The task.
Copy the data exactly from the line that contains "How do I perform: Open the Plotly" through the line that contains "Click the light gray strip below the header", keeping both end lines and leaving out everything else.

Data.
════════════════

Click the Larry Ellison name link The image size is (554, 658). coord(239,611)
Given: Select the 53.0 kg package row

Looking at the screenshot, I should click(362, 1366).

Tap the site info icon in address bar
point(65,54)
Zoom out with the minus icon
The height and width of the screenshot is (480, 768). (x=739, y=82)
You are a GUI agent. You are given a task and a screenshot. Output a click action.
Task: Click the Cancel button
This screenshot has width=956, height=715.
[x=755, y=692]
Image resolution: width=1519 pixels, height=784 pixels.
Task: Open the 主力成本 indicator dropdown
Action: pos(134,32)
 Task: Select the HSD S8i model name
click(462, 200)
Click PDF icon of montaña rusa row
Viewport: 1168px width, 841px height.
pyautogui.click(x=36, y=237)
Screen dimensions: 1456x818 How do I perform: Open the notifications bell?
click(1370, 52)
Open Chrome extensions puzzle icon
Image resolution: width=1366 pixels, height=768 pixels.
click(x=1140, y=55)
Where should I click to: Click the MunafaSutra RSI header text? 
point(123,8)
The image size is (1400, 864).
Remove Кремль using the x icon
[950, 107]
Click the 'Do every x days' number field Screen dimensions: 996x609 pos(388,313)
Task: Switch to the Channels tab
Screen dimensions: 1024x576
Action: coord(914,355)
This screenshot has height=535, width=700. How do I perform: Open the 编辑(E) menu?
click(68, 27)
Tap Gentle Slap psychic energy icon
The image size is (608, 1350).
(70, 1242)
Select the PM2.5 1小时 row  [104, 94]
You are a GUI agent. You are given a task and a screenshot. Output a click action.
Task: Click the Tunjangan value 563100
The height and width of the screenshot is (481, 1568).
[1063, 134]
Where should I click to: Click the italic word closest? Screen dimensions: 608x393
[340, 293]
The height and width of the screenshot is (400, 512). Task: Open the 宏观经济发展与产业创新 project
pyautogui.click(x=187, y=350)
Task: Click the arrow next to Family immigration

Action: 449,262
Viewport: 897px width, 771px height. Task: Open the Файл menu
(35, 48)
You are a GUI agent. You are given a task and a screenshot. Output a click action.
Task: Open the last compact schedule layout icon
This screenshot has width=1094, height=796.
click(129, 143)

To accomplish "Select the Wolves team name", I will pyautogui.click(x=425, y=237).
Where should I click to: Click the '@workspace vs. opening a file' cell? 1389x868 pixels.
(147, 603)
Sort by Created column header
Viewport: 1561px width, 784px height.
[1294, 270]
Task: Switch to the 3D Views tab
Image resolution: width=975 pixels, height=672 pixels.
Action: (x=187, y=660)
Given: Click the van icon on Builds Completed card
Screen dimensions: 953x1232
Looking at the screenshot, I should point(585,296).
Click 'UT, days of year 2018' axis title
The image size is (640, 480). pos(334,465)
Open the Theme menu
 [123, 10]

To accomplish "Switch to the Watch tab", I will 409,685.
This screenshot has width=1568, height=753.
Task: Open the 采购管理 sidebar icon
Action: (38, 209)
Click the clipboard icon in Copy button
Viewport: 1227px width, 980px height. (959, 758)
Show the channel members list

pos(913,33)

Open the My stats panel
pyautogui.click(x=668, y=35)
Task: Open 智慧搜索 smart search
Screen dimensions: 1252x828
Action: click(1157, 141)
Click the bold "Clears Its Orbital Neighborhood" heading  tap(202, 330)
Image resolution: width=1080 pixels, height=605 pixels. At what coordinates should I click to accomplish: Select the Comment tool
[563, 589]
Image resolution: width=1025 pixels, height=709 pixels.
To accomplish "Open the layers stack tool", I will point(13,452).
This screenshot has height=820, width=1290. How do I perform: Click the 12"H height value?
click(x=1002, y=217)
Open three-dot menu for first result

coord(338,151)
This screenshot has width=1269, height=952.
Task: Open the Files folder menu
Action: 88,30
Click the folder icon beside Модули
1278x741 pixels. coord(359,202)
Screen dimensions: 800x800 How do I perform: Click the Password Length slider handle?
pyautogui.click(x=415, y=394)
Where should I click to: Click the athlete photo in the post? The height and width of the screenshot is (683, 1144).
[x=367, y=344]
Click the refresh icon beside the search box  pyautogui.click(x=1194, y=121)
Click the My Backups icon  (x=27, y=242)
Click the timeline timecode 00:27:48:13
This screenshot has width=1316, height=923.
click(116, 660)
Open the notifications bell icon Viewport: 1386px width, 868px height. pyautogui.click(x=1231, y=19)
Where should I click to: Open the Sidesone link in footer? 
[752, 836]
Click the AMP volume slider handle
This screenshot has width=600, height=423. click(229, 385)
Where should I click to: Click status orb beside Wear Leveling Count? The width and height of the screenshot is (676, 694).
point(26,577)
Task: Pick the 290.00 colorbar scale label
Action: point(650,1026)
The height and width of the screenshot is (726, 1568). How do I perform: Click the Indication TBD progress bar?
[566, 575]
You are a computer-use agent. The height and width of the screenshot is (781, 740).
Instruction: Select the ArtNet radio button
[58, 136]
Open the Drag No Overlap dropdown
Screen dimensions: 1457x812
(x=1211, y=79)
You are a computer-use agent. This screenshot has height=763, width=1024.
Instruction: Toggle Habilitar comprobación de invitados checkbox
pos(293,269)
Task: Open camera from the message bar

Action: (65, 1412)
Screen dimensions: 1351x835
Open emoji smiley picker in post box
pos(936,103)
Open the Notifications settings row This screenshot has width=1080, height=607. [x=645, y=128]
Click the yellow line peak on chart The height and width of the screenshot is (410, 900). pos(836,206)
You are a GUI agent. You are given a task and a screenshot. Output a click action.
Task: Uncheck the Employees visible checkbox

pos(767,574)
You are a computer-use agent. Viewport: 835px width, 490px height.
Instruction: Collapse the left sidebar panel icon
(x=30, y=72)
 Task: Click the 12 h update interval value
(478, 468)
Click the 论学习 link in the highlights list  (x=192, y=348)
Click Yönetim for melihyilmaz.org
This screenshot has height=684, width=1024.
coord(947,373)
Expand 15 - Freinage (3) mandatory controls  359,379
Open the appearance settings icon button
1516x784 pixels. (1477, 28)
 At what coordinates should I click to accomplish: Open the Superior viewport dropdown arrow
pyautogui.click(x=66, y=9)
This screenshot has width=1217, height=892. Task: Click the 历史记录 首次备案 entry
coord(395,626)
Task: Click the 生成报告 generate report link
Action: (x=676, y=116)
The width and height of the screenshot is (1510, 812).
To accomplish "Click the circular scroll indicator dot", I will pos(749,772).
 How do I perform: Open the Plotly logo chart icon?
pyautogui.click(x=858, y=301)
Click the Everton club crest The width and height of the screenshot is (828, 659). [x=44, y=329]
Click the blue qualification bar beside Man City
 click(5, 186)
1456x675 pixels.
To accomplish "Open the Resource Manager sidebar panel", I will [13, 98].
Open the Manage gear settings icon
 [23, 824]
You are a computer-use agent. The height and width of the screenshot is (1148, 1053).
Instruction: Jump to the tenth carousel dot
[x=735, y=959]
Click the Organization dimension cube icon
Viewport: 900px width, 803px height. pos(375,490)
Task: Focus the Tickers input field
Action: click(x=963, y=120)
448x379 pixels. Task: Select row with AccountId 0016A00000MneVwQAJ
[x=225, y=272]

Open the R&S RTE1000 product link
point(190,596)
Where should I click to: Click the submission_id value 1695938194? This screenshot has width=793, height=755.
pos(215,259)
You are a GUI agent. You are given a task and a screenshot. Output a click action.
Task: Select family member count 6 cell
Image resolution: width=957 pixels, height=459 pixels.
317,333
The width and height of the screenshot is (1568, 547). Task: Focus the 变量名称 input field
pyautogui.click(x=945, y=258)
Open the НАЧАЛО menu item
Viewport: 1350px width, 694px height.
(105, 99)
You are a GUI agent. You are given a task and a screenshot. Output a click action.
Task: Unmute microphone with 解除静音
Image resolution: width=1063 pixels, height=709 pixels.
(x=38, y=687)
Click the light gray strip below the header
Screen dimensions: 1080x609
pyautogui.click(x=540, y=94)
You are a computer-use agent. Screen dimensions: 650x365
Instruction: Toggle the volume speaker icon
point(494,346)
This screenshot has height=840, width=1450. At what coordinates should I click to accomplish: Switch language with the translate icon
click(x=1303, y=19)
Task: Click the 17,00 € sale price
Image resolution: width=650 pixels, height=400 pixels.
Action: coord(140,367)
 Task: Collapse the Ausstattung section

════════════════

Problem solution.
 How do I perform: Open the Plotly logo chart icon?
pyautogui.click(x=858, y=301)
Click the Everton club crest The width and height of the screenshot is (828, 659). [x=44, y=329]
Click the blue qualification bar beside Man City
 click(5, 186)
1456x675 pixels.
To accomplish "Open the Resource Manager sidebar panel", I will [13, 98].
Open the Manage gear settings icon
 [23, 824]
You are a computer-use agent. The height and width of the screenshot is (1148, 1053).
Instruction: Jump to the tenth carousel dot
[x=735, y=959]
Click the Organization dimension cube icon
Viewport: 900px width, 803px height. pos(375,490)
Task: Focus the Tickers input field
Action: click(x=963, y=120)
448x379 pixels. Task: Select row with AccountId 0016A00000MneVwQAJ
[x=225, y=272]

Open the R&S RTE1000 product link
point(190,596)
Where should I click to: Click the submission_id value 1695938194? This screenshot has width=793, height=755.
pos(215,259)
You are a GUI agent. You are given a task and a screenshot. Output a click action.
Task: Select family member count 6 cell
Image resolution: width=957 pixels, height=459 pixels.
317,333
The width and height of the screenshot is (1568, 547). Task: Focus the 变量名称 input field
pyautogui.click(x=945, y=258)
Open the НАЧАЛО menu item
Viewport: 1350px width, 694px height.
(105, 99)
You are a GUI agent. You are given a task and a screenshot. Output a click action.
Task: Unmute microphone with 解除静音
Image resolution: width=1063 pixels, height=709 pixels.
(x=38, y=687)
Click the light gray strip below the header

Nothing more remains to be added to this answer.